*** DATA TO USE ***

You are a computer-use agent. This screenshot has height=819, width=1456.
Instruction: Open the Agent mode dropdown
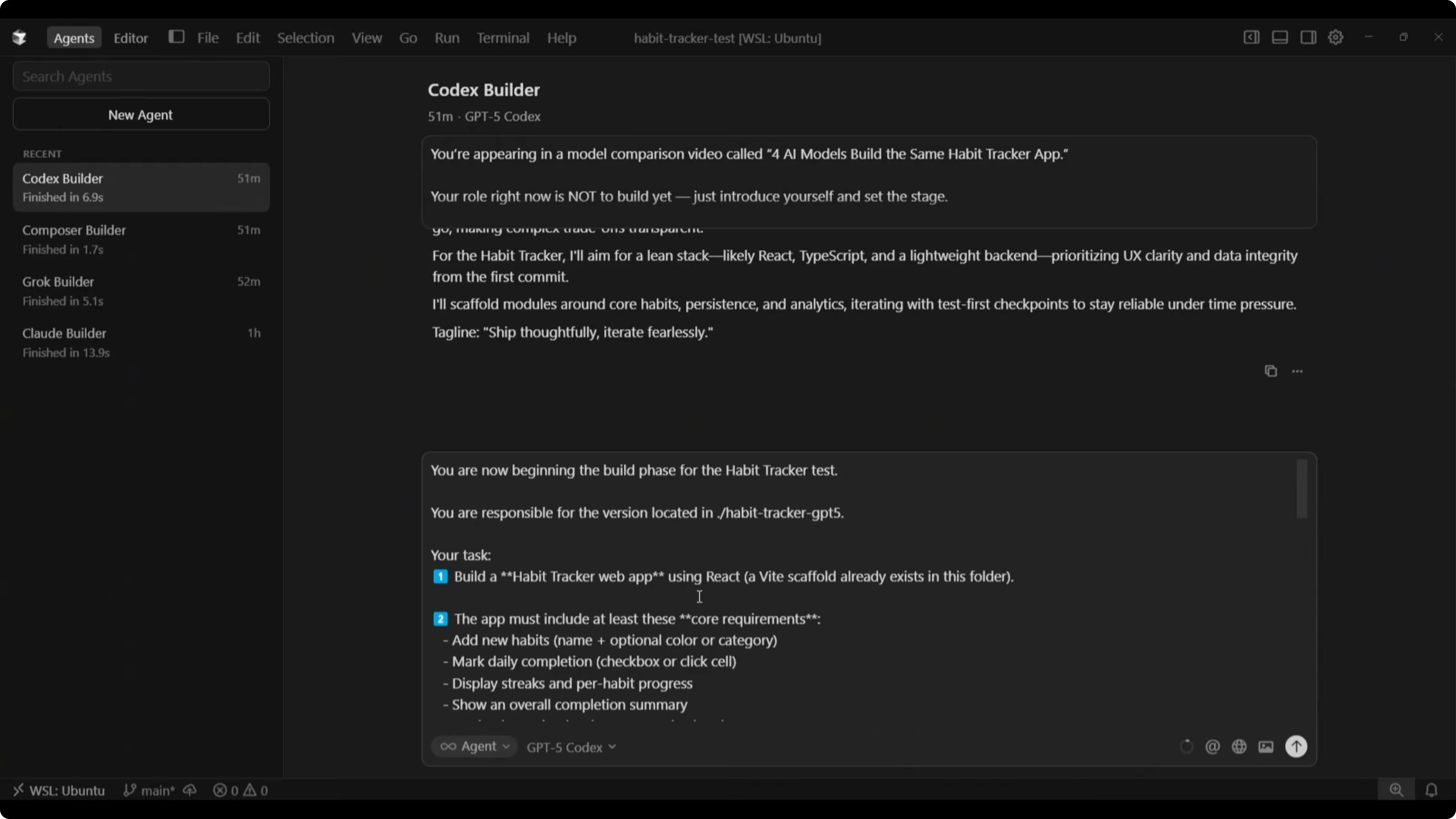(x=475, y=747)
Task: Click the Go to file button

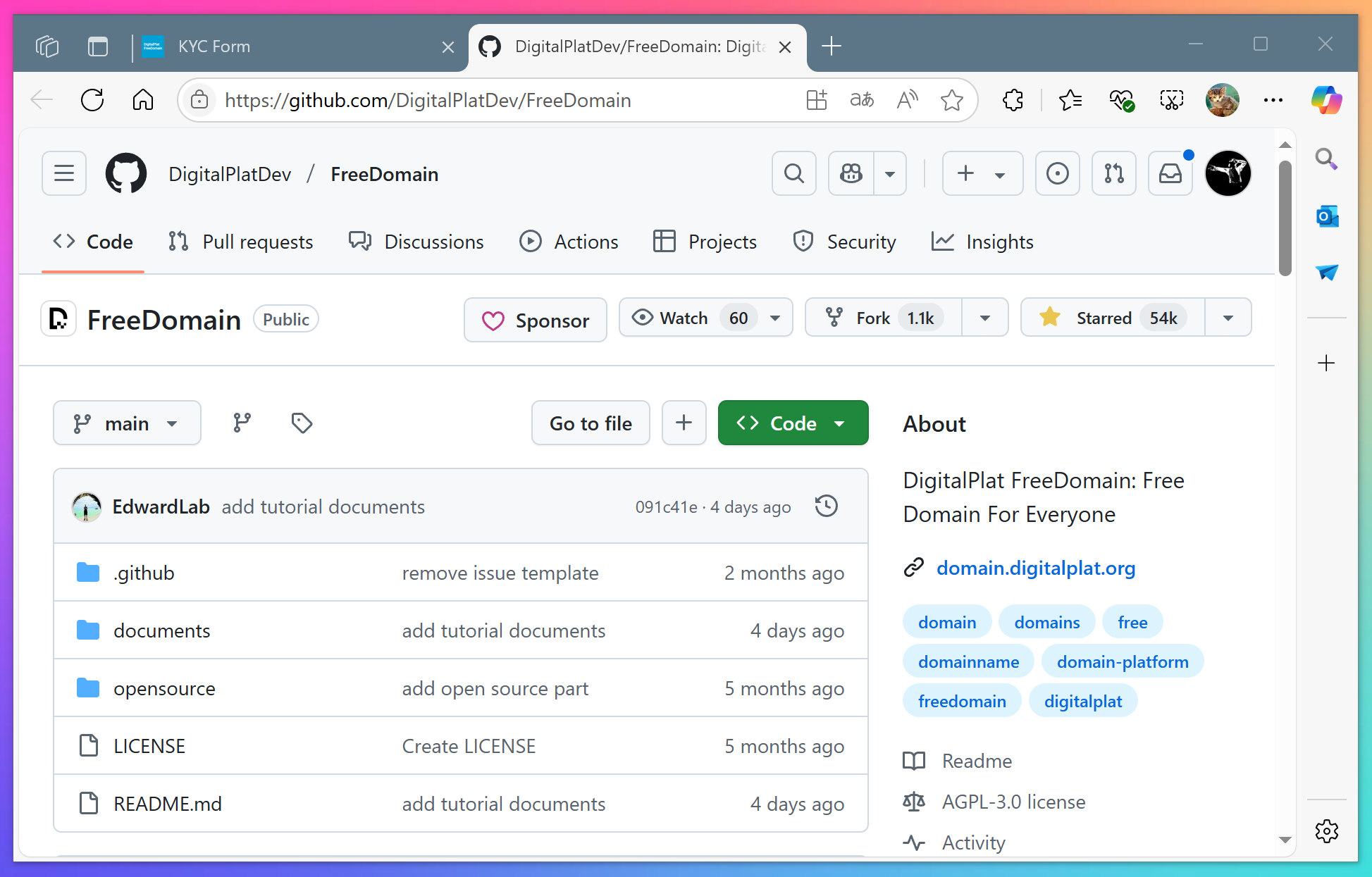Action: pyautogui.click(x=591, y=423)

*** End of DATA TO USE ***

#### TASK STATEMENT:
Reproduce the data above verbatim, minus any images.

#### RESPONSE:
You are a computer-use agent. This screenshot has height=819, width=1456.
Instruction: Open the Agent mode dropdown
(x=475, y=747)
Task: Click the Go to file button

Action: pyautogui.click(x=591, y=423)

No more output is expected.